Segment Start: SOURCE INFORMATION

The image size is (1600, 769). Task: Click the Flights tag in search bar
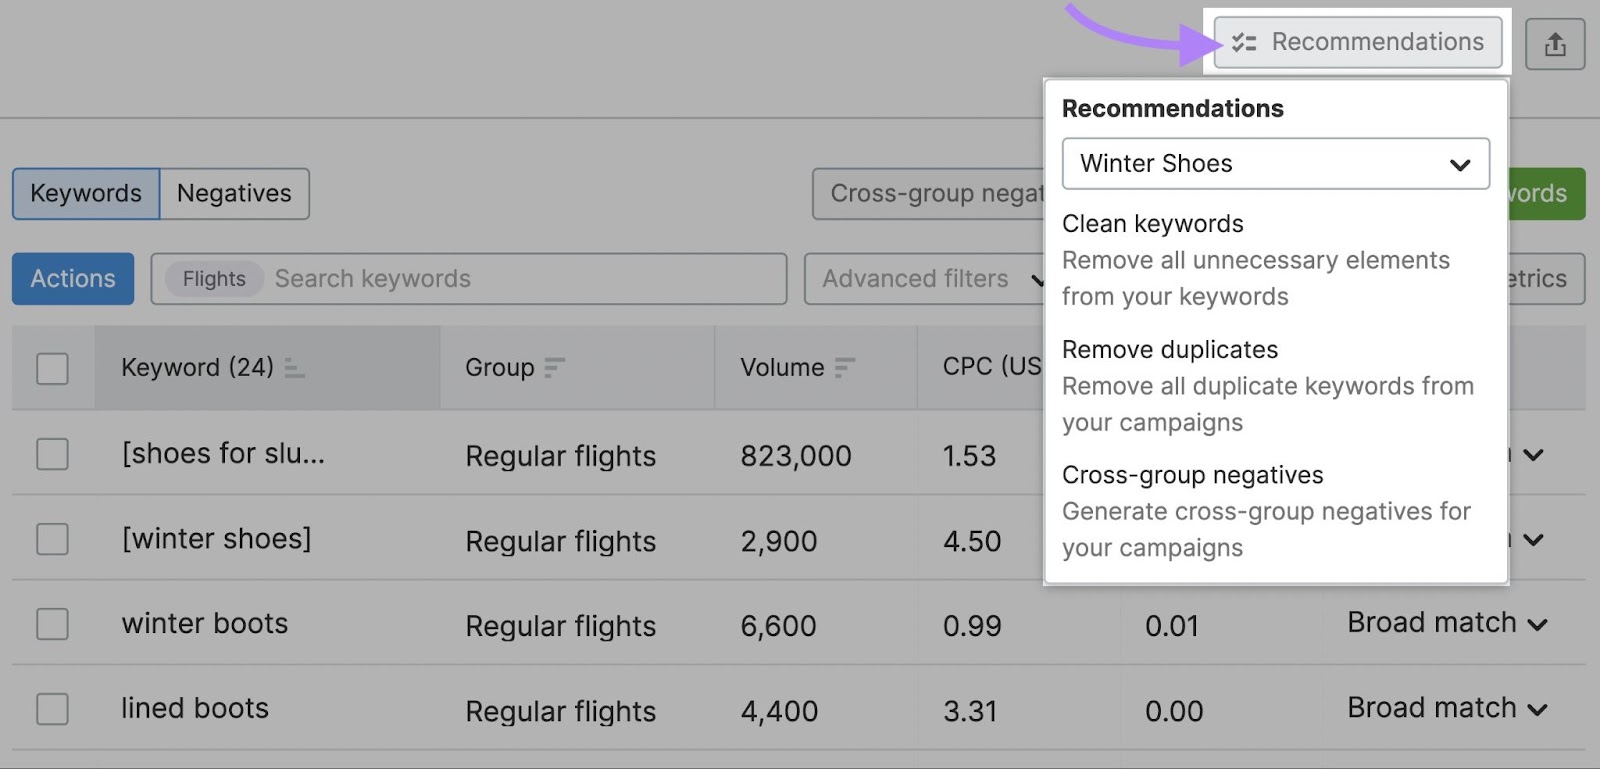(212, 279)
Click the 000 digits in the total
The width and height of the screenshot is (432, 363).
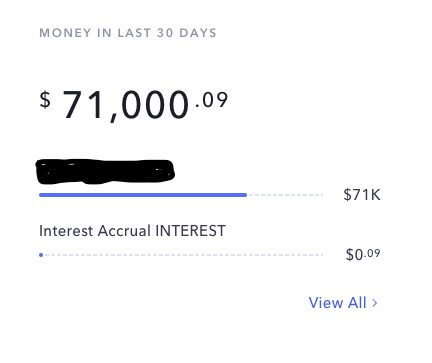[155, 105]
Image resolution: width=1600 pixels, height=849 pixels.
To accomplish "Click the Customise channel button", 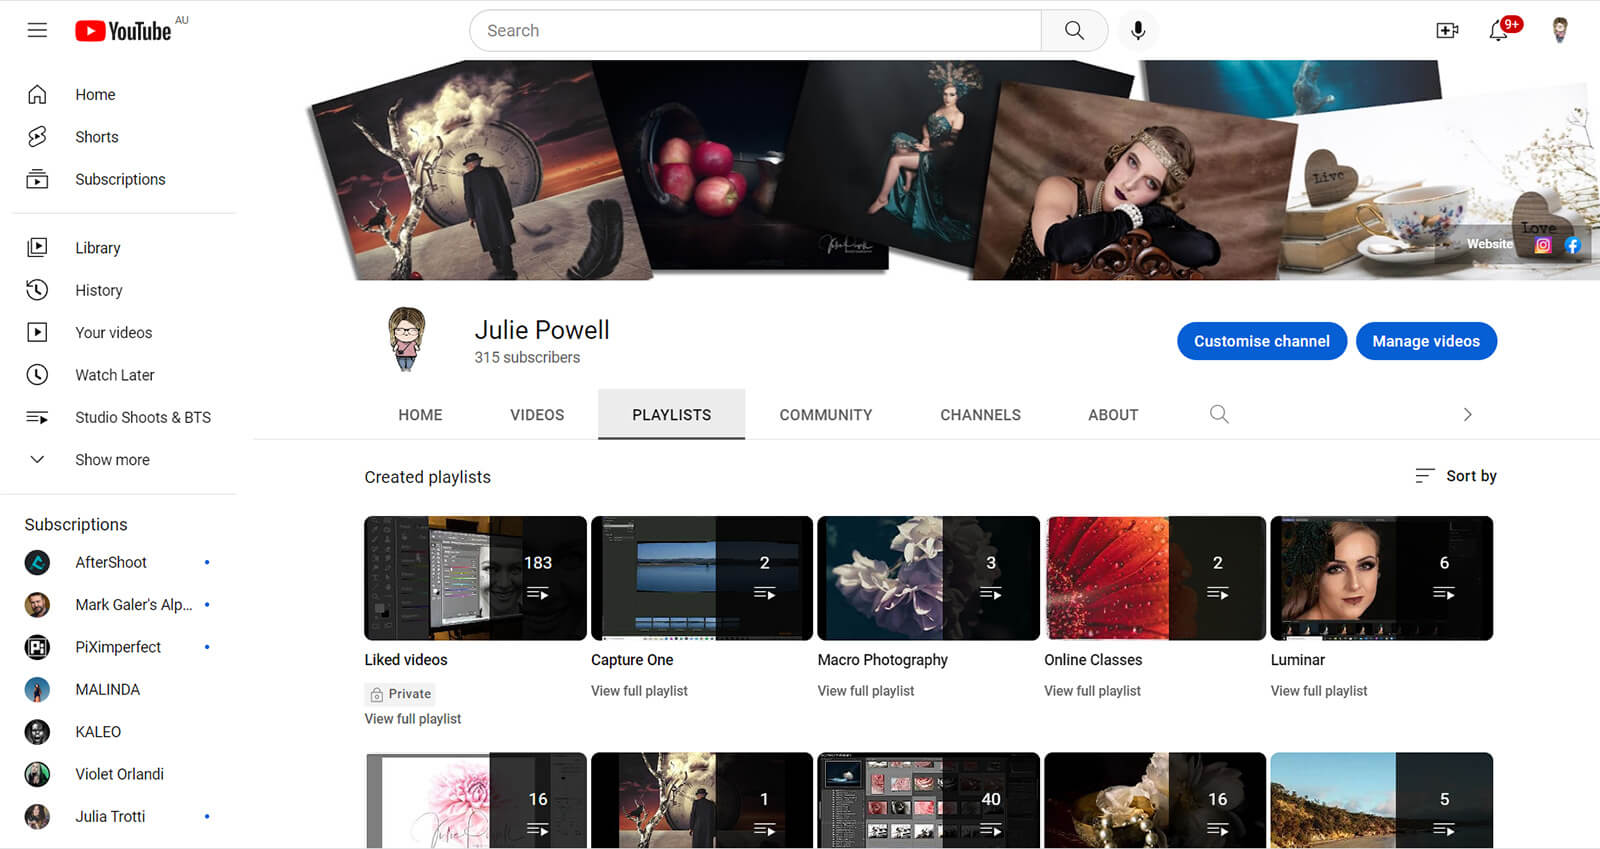I will [1261, 341].
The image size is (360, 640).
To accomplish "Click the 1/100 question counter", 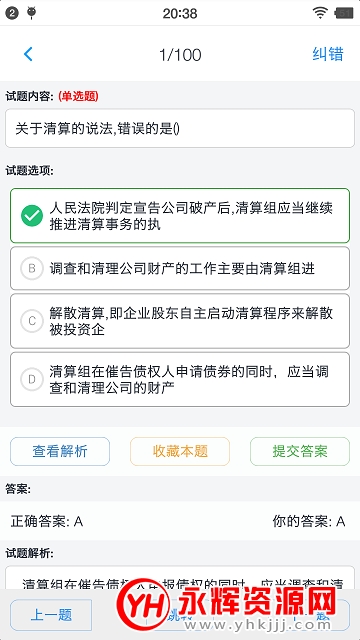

Segment End: SOURCE INFORMATION

= WHAT TO WORK ON =
Only the lines from the line with "The image size is (360, 640)." to the end of the records should be repeated, exactly and without pictures.

= ANSWER =
The image size is (360, 640).
To accomplish "Click the 1/100 question counter", 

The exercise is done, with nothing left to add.